First-Principles Study on the Monomolecular Isomerization of Ethylbenzene within H-BEA Zeolite

To decipher the reaction network involving ethylbenzene in the petrochemical industry, the monomolecular isomerization process of ethylbenzene to xylene has been studied using density functional theory. With a combination of ab initio molecular dynamics simulations and metadynamics, free energy landscapes characterizing eight elementary steps, viz., ethylidene/methylene transfer, Buchner and retro-Buchner ring expansion, intramolecular hydride transfer, deprotonation of cationic bicyclo[4.1.0] hydrocarbon, and protonation of norcaradiene, have been determined. The Buchner and retro-Buchner ring expansions are found to be the rate-limiting step with the highest free energy barrier of 205 kJ/mol. While the destruction of the cationic diaryl intermediate via the reverse Friedel–Crafts alkylation step is kinetically comparable.
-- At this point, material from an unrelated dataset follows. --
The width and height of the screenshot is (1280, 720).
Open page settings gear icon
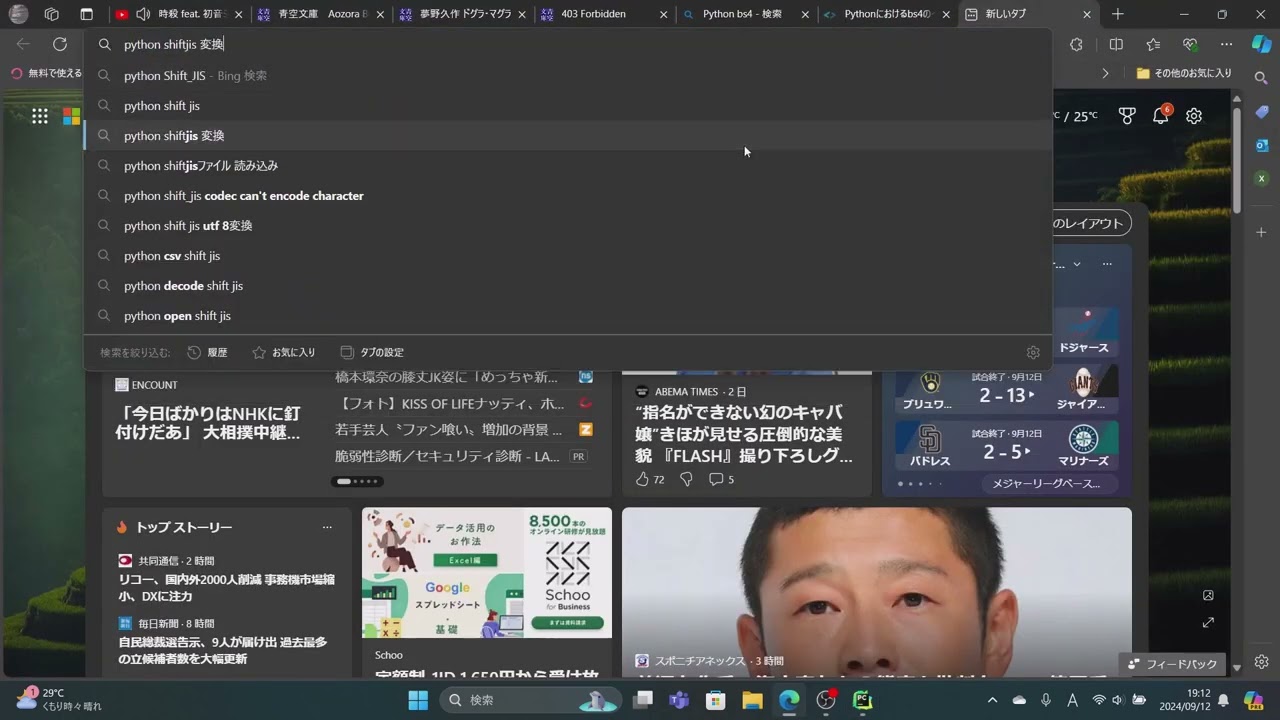pos(1194,116)
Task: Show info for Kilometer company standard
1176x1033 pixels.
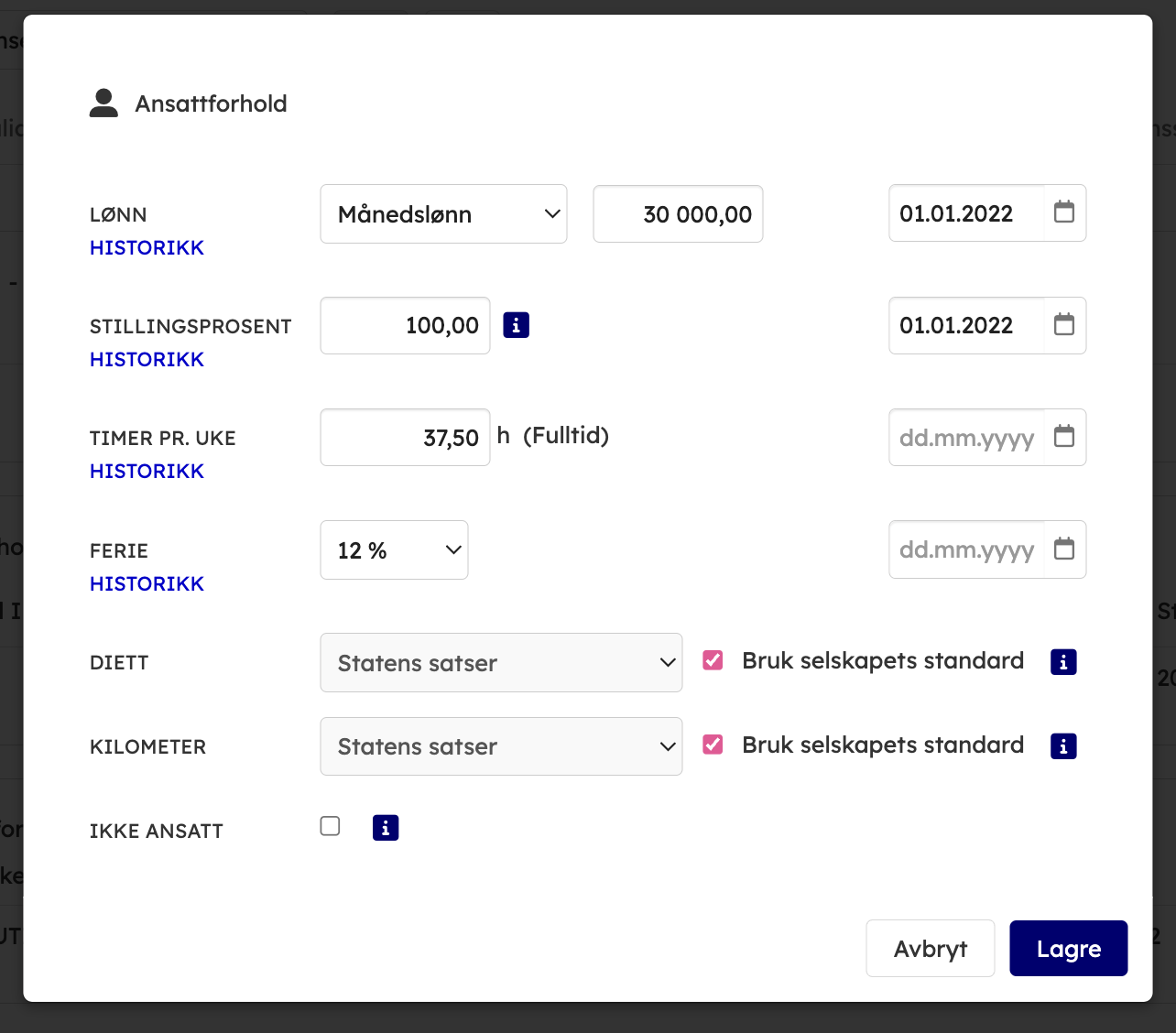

Further charge analysis reveals that the highest free energy barrier for the Buchner and retro-Buchner ring expansion step can be attributed to the electron transfer between two strongly positively charged atom groups. This comprehensive computational study offers valuable insights into the intricate details of the ethylbenzene isomerization process, shedding light on the underlying mechanisms of this important reaction in the petrochemical industry.